My rusty Mazda6 before I traded it in.

 

My rusty Mazda6 before I traded it in.
My rusty Mazda6 before I traded it in.

After discussing it with my hubby, we decided to make the last payment of $1,500, as planned, and try to sell the car after this winter. As luck would have it, the next day I happened to come across an advertisement to lease a brand new 2015 Honda Civic for $0 down, $190 a month for 36 months. No rust, barely 40 miles on the car, and not even a year old. After the test drive two days later, I was sold. On top of that, the dealer offered me $3,400 for the Mazda.

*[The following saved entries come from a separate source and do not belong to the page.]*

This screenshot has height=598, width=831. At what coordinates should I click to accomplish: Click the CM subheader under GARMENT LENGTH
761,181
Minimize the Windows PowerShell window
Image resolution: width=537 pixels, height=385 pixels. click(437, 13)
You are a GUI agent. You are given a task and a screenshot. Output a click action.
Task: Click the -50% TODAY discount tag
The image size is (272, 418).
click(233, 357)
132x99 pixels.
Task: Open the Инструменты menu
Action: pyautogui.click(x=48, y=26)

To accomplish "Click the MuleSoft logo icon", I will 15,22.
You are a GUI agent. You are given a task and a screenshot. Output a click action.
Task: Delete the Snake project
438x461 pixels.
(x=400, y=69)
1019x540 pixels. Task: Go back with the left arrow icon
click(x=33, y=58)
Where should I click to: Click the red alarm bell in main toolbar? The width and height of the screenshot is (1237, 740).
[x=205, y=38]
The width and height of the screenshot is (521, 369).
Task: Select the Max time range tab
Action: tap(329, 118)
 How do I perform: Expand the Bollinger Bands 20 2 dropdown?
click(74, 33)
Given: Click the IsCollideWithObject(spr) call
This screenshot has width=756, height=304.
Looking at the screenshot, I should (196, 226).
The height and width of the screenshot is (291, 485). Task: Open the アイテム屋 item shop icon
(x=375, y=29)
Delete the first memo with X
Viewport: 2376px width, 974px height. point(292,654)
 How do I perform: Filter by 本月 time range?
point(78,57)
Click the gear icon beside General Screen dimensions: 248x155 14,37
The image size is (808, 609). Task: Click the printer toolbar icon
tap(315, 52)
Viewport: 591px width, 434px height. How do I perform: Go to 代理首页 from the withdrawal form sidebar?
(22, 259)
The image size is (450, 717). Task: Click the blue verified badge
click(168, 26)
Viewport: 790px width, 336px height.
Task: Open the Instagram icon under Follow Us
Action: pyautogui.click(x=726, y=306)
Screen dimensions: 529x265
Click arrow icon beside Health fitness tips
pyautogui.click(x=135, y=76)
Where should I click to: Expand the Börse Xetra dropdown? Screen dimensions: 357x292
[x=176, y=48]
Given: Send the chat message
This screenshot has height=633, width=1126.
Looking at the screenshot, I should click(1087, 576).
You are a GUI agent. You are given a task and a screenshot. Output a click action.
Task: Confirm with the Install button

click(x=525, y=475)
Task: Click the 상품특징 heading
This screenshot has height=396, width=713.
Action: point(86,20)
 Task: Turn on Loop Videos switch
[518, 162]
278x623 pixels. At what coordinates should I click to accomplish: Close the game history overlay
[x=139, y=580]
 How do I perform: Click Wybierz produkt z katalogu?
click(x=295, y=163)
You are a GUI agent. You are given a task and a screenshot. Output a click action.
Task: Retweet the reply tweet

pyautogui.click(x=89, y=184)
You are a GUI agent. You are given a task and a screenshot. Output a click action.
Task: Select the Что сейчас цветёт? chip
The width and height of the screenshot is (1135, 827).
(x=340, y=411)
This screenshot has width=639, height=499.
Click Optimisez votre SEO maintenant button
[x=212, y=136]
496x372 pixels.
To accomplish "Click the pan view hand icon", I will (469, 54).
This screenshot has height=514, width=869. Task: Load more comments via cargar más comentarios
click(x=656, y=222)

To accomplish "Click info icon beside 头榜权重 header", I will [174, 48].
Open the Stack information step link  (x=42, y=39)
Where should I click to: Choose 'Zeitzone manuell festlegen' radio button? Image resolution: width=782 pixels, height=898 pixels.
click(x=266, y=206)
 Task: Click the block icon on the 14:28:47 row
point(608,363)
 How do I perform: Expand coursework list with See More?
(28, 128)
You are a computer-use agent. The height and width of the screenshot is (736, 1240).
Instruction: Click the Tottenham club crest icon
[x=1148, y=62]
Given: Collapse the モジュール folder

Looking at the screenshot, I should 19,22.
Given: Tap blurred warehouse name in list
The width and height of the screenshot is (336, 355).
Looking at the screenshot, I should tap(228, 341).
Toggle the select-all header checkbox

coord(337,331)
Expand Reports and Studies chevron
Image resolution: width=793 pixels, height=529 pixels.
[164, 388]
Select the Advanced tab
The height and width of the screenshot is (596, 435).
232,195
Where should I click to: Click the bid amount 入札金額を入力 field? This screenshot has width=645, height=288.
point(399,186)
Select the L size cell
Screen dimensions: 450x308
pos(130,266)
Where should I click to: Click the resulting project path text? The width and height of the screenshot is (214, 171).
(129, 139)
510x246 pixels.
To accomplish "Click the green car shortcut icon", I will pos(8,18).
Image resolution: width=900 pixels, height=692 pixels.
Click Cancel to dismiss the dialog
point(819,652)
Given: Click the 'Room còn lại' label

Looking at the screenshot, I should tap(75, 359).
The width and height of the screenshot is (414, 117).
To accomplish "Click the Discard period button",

Not only would that cover the final payment on the Mazda, but it also covered the $1,400 in taxes (thank you NY for high taxes), acquisition fees, and first lease payment, and put another $500 in our pocket, which we will put towards the new car.

A little part of me was disappointed that I still have a car payment, albeit $40 less for the Honda ($190) than the Mazda ($204.99, but I was making $230 payments until I started making $1,500 payments), but I also did not anticipate rust in my payment plan. In addition, being that the Mazda was 9 years old with 62,000 miles, I’m sure bigger maintenance issues were waiting to happen. With the Honda, I shouldn’t have any maintenance issues during my lease.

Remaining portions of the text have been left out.